In November 1945 Kippe caught the train up to London and she and Jack spent the evening alone together. By the end of the year they were engaged in what Jack later described as a game of ‘Let’s pretend’ – ‘but we were not children, we were in love’.
Eventually Kippe wrote a letter to Tony, admitting her affair with Jack. On receiving it, Tony was granted compassionate leave. He made a painful progress back to England – Basra to Baghdad, Baghdad to Tel Aviv, Tel Aviv to Cairo, Cairo to Alexandria, across the Mediterranean to France, and, finally, by steamer into Newhaven. On Friday 1 February 1946 he and Kippe were reunited at the Rembrandt Hotel in Knightsbridge.
Jack Morpurgo.
They travelled together to Suffolk, and for a week bicycled around Blythburgh, Walberswick, Southwold, Tony hoping that, surrounded by silence and sea breezes, by tall churches, fluent countryside and early spring light, they might somehow recover what they seemed to have lost. They returned to the Eyrie, and for most of that spring they remained together. But the atmosphere was fraught and Kippe was still in touch with Jack.

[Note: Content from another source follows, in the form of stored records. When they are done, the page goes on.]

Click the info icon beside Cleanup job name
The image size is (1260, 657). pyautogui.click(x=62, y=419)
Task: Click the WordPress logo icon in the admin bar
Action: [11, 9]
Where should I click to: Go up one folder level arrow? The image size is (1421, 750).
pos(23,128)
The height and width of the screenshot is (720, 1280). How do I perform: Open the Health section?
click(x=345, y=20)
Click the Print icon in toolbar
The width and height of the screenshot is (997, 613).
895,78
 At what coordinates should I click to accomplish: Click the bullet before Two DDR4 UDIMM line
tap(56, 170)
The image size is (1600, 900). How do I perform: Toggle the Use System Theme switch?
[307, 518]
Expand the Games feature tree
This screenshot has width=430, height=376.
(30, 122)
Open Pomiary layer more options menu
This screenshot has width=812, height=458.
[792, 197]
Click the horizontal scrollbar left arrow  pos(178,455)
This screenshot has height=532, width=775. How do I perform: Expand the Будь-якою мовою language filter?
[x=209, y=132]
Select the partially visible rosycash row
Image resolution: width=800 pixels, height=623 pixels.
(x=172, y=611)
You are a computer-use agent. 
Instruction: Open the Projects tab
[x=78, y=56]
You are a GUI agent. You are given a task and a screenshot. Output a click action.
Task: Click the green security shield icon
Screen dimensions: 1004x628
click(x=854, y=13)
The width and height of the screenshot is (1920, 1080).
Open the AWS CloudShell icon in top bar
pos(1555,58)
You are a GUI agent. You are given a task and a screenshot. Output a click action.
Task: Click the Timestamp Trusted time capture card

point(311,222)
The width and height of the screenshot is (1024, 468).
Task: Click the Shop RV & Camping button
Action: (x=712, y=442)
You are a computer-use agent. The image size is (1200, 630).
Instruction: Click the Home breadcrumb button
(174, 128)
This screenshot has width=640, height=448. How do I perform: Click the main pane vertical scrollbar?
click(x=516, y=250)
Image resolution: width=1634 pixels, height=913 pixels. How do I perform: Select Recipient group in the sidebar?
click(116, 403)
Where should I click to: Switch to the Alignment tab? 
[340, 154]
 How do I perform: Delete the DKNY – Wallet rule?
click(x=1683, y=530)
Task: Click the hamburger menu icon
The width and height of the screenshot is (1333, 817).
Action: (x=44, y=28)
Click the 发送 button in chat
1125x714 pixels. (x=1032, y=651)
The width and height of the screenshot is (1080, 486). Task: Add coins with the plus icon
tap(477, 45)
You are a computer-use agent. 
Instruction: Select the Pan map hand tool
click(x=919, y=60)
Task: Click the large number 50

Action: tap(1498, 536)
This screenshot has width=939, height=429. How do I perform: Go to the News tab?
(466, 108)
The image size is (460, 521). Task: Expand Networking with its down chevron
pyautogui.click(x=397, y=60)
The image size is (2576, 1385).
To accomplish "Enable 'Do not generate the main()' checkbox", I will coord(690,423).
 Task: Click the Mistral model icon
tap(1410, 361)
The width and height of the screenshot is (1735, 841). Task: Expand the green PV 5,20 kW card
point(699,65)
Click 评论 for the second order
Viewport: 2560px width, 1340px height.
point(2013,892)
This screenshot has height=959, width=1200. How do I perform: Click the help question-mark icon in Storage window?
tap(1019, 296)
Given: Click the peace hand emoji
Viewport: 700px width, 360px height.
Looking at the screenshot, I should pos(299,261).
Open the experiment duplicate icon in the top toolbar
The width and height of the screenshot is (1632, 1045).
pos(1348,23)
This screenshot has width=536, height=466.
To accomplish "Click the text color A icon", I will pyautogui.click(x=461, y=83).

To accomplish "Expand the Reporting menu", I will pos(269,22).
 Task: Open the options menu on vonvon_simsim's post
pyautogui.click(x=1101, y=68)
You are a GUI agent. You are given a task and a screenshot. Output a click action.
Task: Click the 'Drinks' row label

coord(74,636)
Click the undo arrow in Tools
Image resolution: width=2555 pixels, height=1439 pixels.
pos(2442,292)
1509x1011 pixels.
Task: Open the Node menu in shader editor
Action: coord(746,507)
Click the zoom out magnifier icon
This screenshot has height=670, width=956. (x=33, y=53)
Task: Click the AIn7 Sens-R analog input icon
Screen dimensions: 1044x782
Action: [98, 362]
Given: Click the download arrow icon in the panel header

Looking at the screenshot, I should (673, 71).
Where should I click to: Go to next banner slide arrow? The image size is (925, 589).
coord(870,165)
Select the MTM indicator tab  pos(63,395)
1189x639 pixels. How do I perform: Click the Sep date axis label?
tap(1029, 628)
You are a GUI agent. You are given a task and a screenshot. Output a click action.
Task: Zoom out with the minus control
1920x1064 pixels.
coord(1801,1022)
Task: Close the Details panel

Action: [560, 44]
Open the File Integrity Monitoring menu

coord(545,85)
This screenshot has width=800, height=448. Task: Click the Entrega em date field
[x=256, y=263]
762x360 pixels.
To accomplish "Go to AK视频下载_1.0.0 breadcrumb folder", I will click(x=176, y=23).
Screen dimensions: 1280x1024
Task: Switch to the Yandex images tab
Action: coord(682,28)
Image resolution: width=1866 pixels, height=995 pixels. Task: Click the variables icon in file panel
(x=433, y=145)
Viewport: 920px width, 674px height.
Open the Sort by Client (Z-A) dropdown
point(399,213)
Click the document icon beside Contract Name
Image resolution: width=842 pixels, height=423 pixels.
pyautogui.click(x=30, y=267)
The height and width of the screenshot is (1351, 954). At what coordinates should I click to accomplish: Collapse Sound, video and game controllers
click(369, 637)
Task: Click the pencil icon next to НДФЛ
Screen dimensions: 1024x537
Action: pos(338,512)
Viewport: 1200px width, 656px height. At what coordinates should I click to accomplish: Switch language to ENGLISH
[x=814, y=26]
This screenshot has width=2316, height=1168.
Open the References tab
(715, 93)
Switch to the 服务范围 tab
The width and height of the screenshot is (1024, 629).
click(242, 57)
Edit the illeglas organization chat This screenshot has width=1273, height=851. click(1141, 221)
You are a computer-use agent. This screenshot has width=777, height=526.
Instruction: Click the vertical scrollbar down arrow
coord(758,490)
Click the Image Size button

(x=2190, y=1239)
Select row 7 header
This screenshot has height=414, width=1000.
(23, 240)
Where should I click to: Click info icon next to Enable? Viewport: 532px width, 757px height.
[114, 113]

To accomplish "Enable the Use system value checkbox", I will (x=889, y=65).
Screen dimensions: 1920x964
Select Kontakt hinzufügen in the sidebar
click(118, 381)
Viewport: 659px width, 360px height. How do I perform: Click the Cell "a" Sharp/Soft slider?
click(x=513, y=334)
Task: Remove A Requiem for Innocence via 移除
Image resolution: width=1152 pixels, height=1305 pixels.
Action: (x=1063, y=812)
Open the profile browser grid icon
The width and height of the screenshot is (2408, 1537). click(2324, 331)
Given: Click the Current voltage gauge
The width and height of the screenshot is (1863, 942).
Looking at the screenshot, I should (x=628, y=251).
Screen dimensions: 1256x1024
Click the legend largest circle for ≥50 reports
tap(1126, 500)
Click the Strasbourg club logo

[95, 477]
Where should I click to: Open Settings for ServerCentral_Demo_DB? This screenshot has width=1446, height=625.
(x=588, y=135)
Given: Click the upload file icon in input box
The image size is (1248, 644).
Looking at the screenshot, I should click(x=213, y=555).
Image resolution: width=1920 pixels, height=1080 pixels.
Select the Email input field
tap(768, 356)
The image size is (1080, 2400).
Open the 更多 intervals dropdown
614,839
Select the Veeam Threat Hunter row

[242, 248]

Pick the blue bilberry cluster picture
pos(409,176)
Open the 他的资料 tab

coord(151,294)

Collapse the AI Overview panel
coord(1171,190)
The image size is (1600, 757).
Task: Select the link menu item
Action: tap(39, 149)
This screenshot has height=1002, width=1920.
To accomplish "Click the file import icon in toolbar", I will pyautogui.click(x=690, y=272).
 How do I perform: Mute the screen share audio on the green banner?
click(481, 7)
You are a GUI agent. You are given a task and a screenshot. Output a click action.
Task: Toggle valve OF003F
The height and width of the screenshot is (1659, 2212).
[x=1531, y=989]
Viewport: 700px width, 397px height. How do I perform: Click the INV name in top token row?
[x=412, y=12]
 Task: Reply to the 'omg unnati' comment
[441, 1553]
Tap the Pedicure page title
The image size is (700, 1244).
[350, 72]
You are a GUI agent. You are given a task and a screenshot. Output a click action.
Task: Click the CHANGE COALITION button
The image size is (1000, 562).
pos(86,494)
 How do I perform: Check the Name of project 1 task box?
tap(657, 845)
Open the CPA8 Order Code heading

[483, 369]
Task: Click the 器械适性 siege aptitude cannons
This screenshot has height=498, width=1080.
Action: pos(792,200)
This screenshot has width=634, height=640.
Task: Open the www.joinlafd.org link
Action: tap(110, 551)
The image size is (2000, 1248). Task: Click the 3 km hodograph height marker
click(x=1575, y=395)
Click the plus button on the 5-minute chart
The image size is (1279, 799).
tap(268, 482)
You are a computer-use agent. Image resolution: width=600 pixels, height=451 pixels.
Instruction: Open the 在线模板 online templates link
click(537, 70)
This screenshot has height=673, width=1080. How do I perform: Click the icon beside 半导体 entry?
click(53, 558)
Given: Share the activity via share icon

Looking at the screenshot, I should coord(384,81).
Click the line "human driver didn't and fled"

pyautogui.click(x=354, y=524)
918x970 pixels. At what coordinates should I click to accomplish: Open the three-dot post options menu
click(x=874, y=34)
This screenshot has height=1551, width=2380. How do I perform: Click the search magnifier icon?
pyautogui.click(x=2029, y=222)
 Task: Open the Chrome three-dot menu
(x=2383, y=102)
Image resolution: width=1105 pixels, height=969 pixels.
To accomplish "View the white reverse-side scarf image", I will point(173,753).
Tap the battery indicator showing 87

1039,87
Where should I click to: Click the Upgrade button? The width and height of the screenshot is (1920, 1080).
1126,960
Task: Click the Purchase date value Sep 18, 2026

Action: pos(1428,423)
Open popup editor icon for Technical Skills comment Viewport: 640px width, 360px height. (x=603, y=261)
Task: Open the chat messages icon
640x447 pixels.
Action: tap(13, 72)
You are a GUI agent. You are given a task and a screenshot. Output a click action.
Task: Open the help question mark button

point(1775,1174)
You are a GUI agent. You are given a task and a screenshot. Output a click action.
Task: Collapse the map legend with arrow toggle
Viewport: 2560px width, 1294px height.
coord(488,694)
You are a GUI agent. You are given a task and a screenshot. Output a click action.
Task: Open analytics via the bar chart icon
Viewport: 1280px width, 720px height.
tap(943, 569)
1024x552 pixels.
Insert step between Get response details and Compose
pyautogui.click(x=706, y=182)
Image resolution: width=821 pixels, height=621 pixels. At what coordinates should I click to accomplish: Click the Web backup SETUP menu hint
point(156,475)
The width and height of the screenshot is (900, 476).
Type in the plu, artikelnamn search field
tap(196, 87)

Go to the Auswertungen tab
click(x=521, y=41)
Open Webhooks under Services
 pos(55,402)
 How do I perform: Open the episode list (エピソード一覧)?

The marriage was soon over. Tony left England. He emigrated to Canada, changed his name to Tony van Bridge, and eventually found work with the theatre director Sir Tyrone Guthrie in Stratford, Ontario.
Kippe’s parents disapproved of her relationship with Jack, and when she married him they were not present. Kippe was forced to turn from her own family to the Morpurgos. Shortly after the marriage, she and Jack moved from his flat in Notting Hill Gate to 84 Philbeach Gardens, near Earls Court. The tall, terraced house was somewhat beyond their means, so Jack’s two unmarried schoolmistress sisters, Bess and Julie, moved in with them to help pay the bills and look after the boys. A curious pair: Julie, who had been jilted when she was twenty-one, delicate and emotionally fragile; Bess big-hearted and controlling, they were to remain a part of the household for the next quarter of a century.